**What the exercise asks:** Word for word, repeat each of the records below.

**Extracted entries:**
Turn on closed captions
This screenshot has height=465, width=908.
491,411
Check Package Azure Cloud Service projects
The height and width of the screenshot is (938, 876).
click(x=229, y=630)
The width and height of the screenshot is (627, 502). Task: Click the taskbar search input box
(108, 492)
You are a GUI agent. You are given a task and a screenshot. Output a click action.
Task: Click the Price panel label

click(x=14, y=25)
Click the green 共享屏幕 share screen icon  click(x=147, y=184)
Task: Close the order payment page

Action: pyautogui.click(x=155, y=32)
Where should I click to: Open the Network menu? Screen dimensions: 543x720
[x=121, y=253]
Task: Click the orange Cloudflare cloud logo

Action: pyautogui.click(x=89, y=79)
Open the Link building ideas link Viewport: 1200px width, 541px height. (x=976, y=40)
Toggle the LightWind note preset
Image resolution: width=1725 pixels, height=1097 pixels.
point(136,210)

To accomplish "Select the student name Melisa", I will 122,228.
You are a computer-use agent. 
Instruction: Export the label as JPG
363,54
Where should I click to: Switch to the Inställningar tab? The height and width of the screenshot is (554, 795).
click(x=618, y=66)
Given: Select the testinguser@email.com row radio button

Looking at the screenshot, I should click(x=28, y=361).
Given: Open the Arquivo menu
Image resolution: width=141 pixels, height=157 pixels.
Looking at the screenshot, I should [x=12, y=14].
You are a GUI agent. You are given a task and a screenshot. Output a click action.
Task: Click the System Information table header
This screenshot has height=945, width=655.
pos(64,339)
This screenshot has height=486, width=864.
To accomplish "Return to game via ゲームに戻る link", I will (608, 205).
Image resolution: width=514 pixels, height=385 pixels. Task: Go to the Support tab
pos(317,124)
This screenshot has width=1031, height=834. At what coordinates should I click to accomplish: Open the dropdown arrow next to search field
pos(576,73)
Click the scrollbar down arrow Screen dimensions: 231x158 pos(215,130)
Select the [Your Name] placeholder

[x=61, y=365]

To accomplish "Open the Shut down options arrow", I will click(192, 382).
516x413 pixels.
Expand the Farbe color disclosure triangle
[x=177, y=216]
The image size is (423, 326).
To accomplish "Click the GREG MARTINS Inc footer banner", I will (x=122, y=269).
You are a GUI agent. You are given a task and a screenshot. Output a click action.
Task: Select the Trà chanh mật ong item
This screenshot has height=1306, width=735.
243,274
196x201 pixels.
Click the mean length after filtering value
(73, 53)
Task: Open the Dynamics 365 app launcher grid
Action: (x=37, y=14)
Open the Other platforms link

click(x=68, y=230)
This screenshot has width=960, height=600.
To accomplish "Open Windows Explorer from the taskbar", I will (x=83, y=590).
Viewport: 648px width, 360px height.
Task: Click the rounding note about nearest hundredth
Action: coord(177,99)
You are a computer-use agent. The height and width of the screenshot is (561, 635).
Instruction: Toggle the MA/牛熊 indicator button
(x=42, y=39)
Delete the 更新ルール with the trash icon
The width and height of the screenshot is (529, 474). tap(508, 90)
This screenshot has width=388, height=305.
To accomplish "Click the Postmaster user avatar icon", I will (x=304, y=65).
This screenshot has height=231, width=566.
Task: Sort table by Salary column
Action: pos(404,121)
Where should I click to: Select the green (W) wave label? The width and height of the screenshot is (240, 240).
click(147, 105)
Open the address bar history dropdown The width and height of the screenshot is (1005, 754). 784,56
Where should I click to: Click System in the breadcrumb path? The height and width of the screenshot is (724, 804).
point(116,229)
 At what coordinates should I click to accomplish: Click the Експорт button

**Solved exercise:**
Turn on closed captions
This screenshot has height=465, width=908.
491,411
Check Package Azure Cloud Service projects
The height and width of the screenshot is (938, 876).
click(x=229, y=630)
The width and height of the screenshot is (627, 502). Task: Click the taskbar search input box
(108, 492)
You are a GUI agent. You are given a task and a screenshot. Output a click action.
Task: Click the Price panel label

click(x=14, y=25)
Click the green 共享屏幕 share screen icon  click(x=147, y=184)
Task: Close the order payment page

Action: pyautogui.click(x=155, y=32)
Where should I click to: Open the Network menu? Screen dimensions: 543x720
[x=121, y=253]
Task: Click the orange Cloudflare cloud logo

Action: pyautogui.click(x=89, y=79)
Open the Link building ideas link Viewport: 1200px width, 541px height. (x=976, y=40)
Toggle the LightWind note preset
Image resolution: width=1725 pixels, height=1097 pixels.
point(136,210)

To accomplish "Select the student name Melisa", I will 122,228.
You are a computer-use agent. 
Instruction: Export the label as JPG
363,54
Where should I click to: Switch to the Inställningar tab? The height and width of the screenshot is (554, 795).
click(x=618, y=66)
Given: Select the testinguser@email.com row radio button

Looking at the screenshot, I should click(x=28, y=361).
Given: Open the Arquivo menu
Image resolution: width=141 pixels, height=157 pixels.
Looking at the screenshot, I should [x=12, y=14].
You are a GUI agent. You are given a task and a screenshot. Output a click action.
Task: Click the System Information table header
This screenshot has height=945, width=655.
pos(64,339)
This screenshot has height=486, width=864.
To accomplish "Return to game via ゲームに戻る link", I will (608, 205).
Image resolution: width=514 pixels, height=385 pixels. Task: Go to the Support tab
pos(317,124)
This screenshot has width=1031, height=834. At what coordinates should I click to accomplish: Open the dropdown arrow next to search field
pos(576,73)
Click the scrollbar down arrow Screen dimensions: 231x158 pos(215,130)
Select the [Your Name] placeholder

[x=61, y=365]

To accomplish "Open the Shut down options arrow", I will click(192, 382).
516x413 pixels.
Expand the Farbe color disclosure triangle
[x=177, y=216]
The image size is (423, 326).
To accomplish "Click the GREG MARTINS Inc footer banner", I will (x=122, y=269).
You are a GUI agent. You are given a task and a screenshot. Output a click action.
Task: Select the Trà chanh mật ong item
This screenshot has height=1306, width=735.
243,274
196x201 pixels.
Click the mean length after filtering value
(73, 53)
Task: Open the Dynamics 365 app launcher grid
Action: (x=37, y=14)
Open the Other platforms link

click(x=68, y=230)
This screenshot has width=960, height=600.
To accomplish "Open Windows Explorer from the taskbar", I will (x=83, y=590).
Viewport: 648px width, 360px height.
Task: Click the rounding note about nearest hundredth
Action: coord(177,99)
You are a computer-use agent. The height and width of the screenshot is (561, 635).
Instruction: Toggle the MA/牛熊 indicator button
(x=42, y=39)
Delete the 更新ルール with the trash icon
The width and height of the screenshot is (529, 474). tap(508, 90)
This screenshot has width=388, height=305.
To accomplish "Click the Postmaster user avatar icon", I will (x=304, y=65).
This screenshot has height=231, width=566.
Task: Sort table by Salary column
Action: pos(404,121)
Where should I click to: Select the green (W) wave label? The width and height of the screenshot is (240, 240).
click(147, 105)
Open the address bar history dropdown The width and height of the screenshot is (1005, 754). 784,56
Where should I click to: Click System in the breadcrumb path? The height and width of the screenshot is (724, 804).
point(116,229)
 At what coordinates should I click to accomplish: Click the Експорт button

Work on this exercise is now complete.